Aliases for CAPN2 Gene
External Ids for CAPN2 Gene
The calpains, calcium-activated neutral proteases, are nonlysosomal, intracellular cysteine proteases. The mammalian calpains include ubiquitous, stomach-specific, and muscle-specific proteins. The ubiquitous enzymes consist of heterodimers with distinct large, catalytic subunits associated with a common small, regulatory subunit. This gene encodes the large subunit of the ubiquitous enzyme, calpain 2. Multiple heterogeneous transcriptional start sites in the 5' UTR have been reported. Two transcript variants encoding different isoforms have been found for this gene. [provided by RefSeq, Mar 2009]
GeneCards Summary for CAPN2 Gene
CAPN2 (Calpain 2, (M/II) Large Subunit) is a Protein Coding gene. Among its related pathways are ERK Signaling and Apoptosis Pathway. GO annotations related to this gene include calcium ion binding and cysteine-type peptidase activity. An important paralog of this gene is CAPN9.
UniProtKB/Swiss-Prot for CAPN2 Gene
Calcium-regulated non-lysosomal thiol-protease which catalyze limited proteolysis of substrates involved in cytoskeletal remodeling and signal transduction. Proteolytically cleaves MYOC at Arg-226 (PubMed:17650508).

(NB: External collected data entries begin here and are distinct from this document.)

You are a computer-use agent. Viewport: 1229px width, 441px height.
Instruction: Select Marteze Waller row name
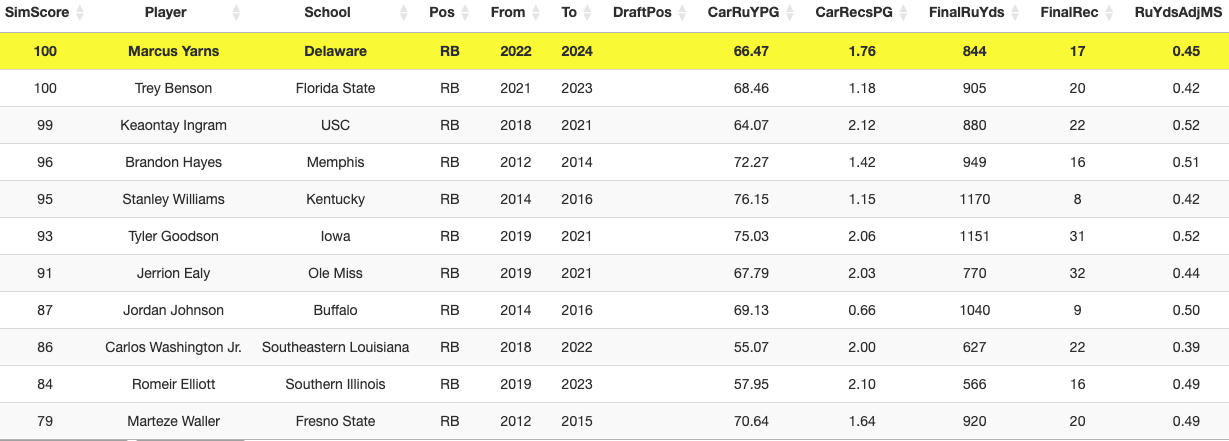click(x=173, y=421)
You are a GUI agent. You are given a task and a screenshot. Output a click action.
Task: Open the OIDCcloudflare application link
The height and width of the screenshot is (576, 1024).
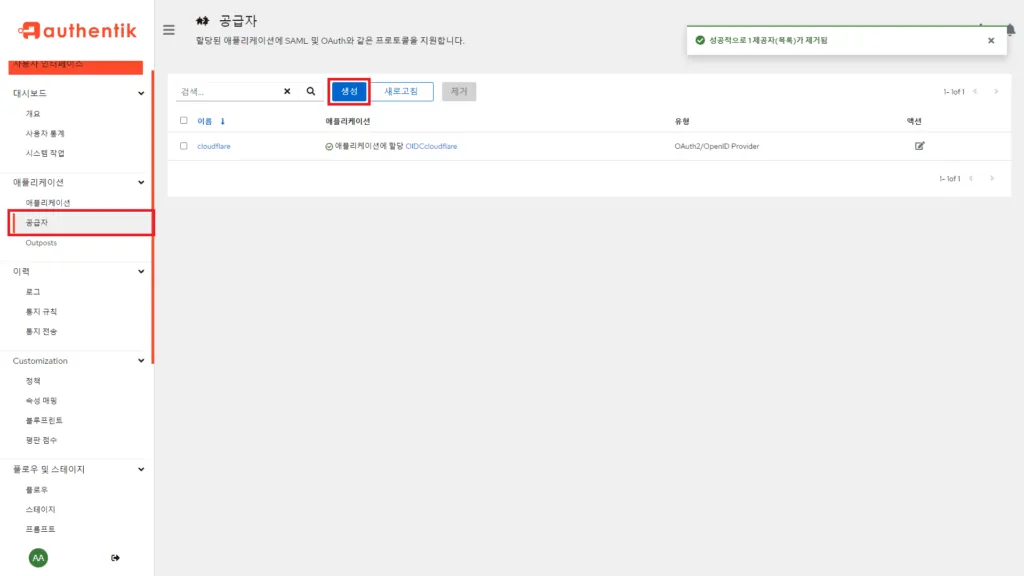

Calpains are a group of calcium-sensitive cysteine proteases that are ubiquitously expressed in mammals. This family contains 14 members with mu-calpain (calpain 1) and m-calpain (calpain 2) being the most well-characterized. Structurally, calpains contain two subunits; an 80 kDa catalytic subunit and a 28 kDa regulatory subunit that functions as a chaperone to stabilize the 80 kDa structure. Calpains are regulated by Ca2+ concentration, phosphorylation, calpastatin and probably by altering their subcellular localization (limiting access to substrate). These endopeptidases have numerous functions including, but not limited to, remodeling of cytoskeletal attachments to the plasma membrane during cell fusion and cell motility, proteolytic modification of molecules in signal transduction pathways, degradation of enzymes controlling progression through the cell cycle, regulation of gene expression, substrate degradation in some apoptotic pathways, and an involvement in long-term potentiation. Perturbations in calpain activity have been associated in pathophysiological processes contributing to type II diabetes (calpain 10), Alzheimers disease (calpain 1), gastric cancer (calpain 9) and muscular dystrophy (calpain 3).